I use them on occasion to help work up some "juice" on green concrete when you pull the forms off to help fill in any honeycombing, Ive never used them to clean off the wall i always just rub w/ a piece of brick, although I may have to try it next time


----------



## stacker (Jan 31, 2006)

16th.....i have a house just itching to be acidized,come on to oklahoma and try out that rub brick:thumbup:


----------



## Tscarborough (Feb 25, 2006)

3-d Mason, look for a black sponge float. It works very well on green concrete.


----------



## master mason (Feb 9, 2008)

The rubbing stone you showed has been around for 30+ years or so.It works well on c.m.u.to get ready for paint.I would not ever use it for brick.We use sure-kleen 600, a tollen (rasor) scraper, a washdown brush and a power washer to clean our brickwork.And don,t let me forget Javier and Jose',they do one hell of a job!:clap:


----------



## lukachuki (Feb 11, 2005)

I bought one of these from lowes about a year ago which had a lifetime unconditional warranty.
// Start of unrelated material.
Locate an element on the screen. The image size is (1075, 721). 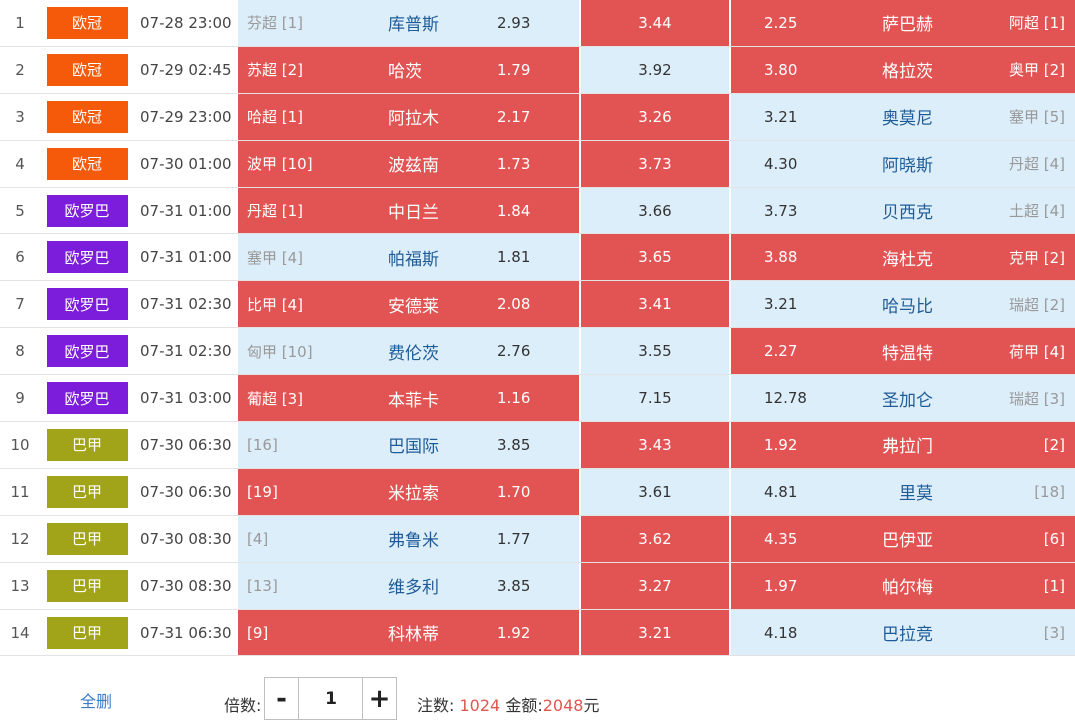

You break it you bring it back and they replace. Kobalt brand. Don't know if they have seen the light yet but a pretty amazing warranty I thought.


----------



## Tscarborough (Feb 25, 2006)

That is pretty stupid on their part, since it is a consumable item. Do they have a lifetime warranty on toilet paper too?


----------



## CJKarl (Nov 21, 2006)

I think I have one in my shed. Probably been there for 20 years. I always seem to just pick up a 1/2 brick or a chunk of block and start rubbing. Although I usually don't have too much clean up, just a few splatters from mud hitting the scaffold on the way down.


----------



## TOthe16th (Mar 4, 2008)

so master mason, your saying they have the same purpose as a rubbing wand more or less, rather then a tool for washdown correct?


----------



## master mason (Feb 9, 2008)

TOthe16th said:


> so master mason, your saying they have the same purpose as a rubbing wand more or less, rather then a tool for washdown correct?


Yes , we use rubbing discs on poles for blockwork that gets painted.Never use them for brickwork, use a tollen scraper.:no:


----------



## tkle (Apr 15, 2006)

I find the handle comes loose as the material wears away from the screws. I've always used the same material to scrape with as I was scraping. That way the hardness is equal resulting in less gouging or scratches.


----------



## Brickie (Jun 15, 2006)

tkle said:


> I've always used the same material to scrape with as I was scraping. That way the hardness is equal resulting in less gouging or scratches.


 
Same here


----------